Academy for Integrated Arts is one Kansas City charter school that out-performed the public school district’s recent state assessment scores.
Academy for Integrated Arts is one Kansas City charter school that out-performed the public school district’s recent state assessment scores. File photo

After The Star’s recent editorial, “Does the Kansas City school district have too many charters?,” I would like to shed a more accurate light on the important contribution charter schools bring to the educational landscape in Kansas City.

Because they are public schools, charter schools accept all children, for free. They do offer special education services and serve English language learners. They do not recruit or cherry pick. They take their students as they come — gladly and with enthusiasm.
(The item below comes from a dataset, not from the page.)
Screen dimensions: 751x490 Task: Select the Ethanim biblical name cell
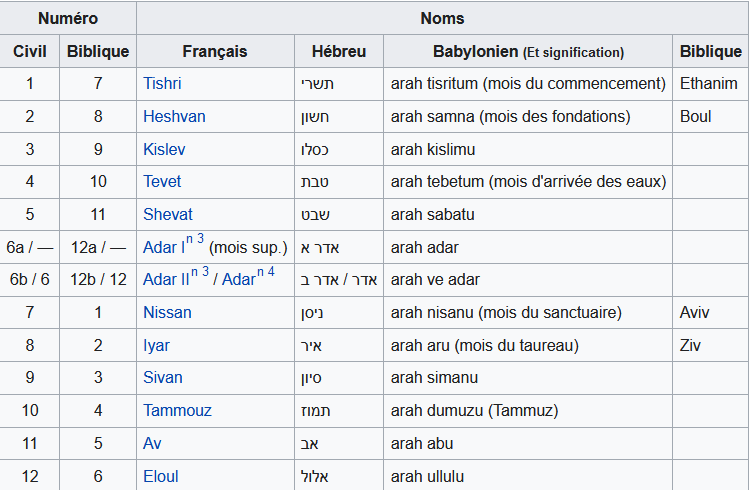710,83
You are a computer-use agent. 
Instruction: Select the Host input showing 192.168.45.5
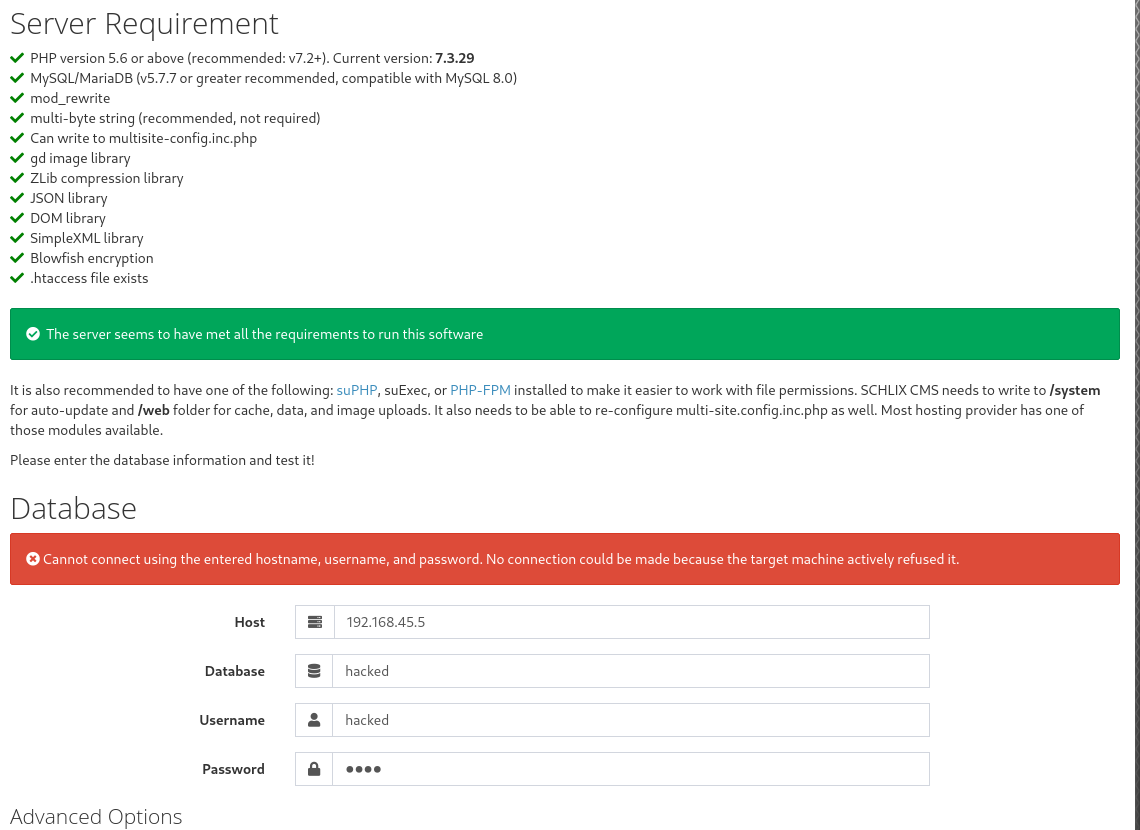tap(630, 622)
One Kansas City charter school focuses on kids who have dropped out of other high schools while others focus on a variety of impactful instructional programs, student interests and serving those with high need.

Of the nearly 12,000 students in a Kansas City charter school, 65 percent are African-American, 12 percent are white, 22 percent are Hispanic and 89 percent are eligible for free or low-cost lunches because their parents don’t make enough money.

The schools are located throughout the city. Six charter high schools are east of Troost and two are west — and nearly all of the students in the two schools west of Troost are children of color.

While traditional public schools in Kansas City have been losing students to the surrounding suburbs (36 percent last school year), charter public school enrollment continues to increase. Parents who send their children to a charter are also four times more likely than a traditional Kansas City public school to keep their child enrolled. So, charter schools are giving parents a viable alternative to selling their homes and moving to the suburbs. Maybe more importantly, they are giving a viable alternative to parents who don’t have a home to sell and cannot afford to make that move.

Kansas City charter schools are delivering results. The state’s Annual Performance Report scores do not provide an accurate picture when comparing an entire school district to individual charter schools. Overall, our charter schools strongly outperform peer public schools. The top-performing city public schools with no entry criteria are charter schools. Among grade school children, seven of the top 10 public schools in English proficiency and six out of the top 10 schools in math are charter schools.

The charter school community strongly believes that everyone involved in public education should be held accountable: teachers, principals, superintendents, schools boards, districts and, yes, charter schools and their sponsors. Charter schools have accepted the huge and sometimes daunting responsibility of educating children who were not growing academically in their prior school setting.

For far too long, we have told parents who cannot afford to move to find a better school that they have no choice but to send their kids to terrible schools. That is incredibly unjust and for me just plain heartbreaking. So, if a charter school does not perform, we want it closed. This has occurred with charter schools and the same should occur for other poor performing public schools. This is the ultimate in accountability.

Making kids move to a better school is a far better idea than sentencing them to a life of poverty because they got a lousy education.

I agree with the editorial that, “going forward, Kansas City should learn from the successes of top-performing charters.” The charter schools stand ready to collaborate with other public education entities when it is in the best interest of all the children — increasing access to quality schools, sharing best practices in instruction and operations and working together toward achieving strategic institutional planning.

The stakes are very high. Kansas City needs good public schools to educate its children, reduce income and racial disparities, keep families in the city, and create a workforce to compete in the global economy. As we decide the right public policy for our children, it is important to set aside the adult issues of jobs, budgets, control and politics, and focus on what works for our children. We who believe in charter schools stand ready to do our part.

Douglas P. Thaman is executive director of the Missouri Charter Public School Association.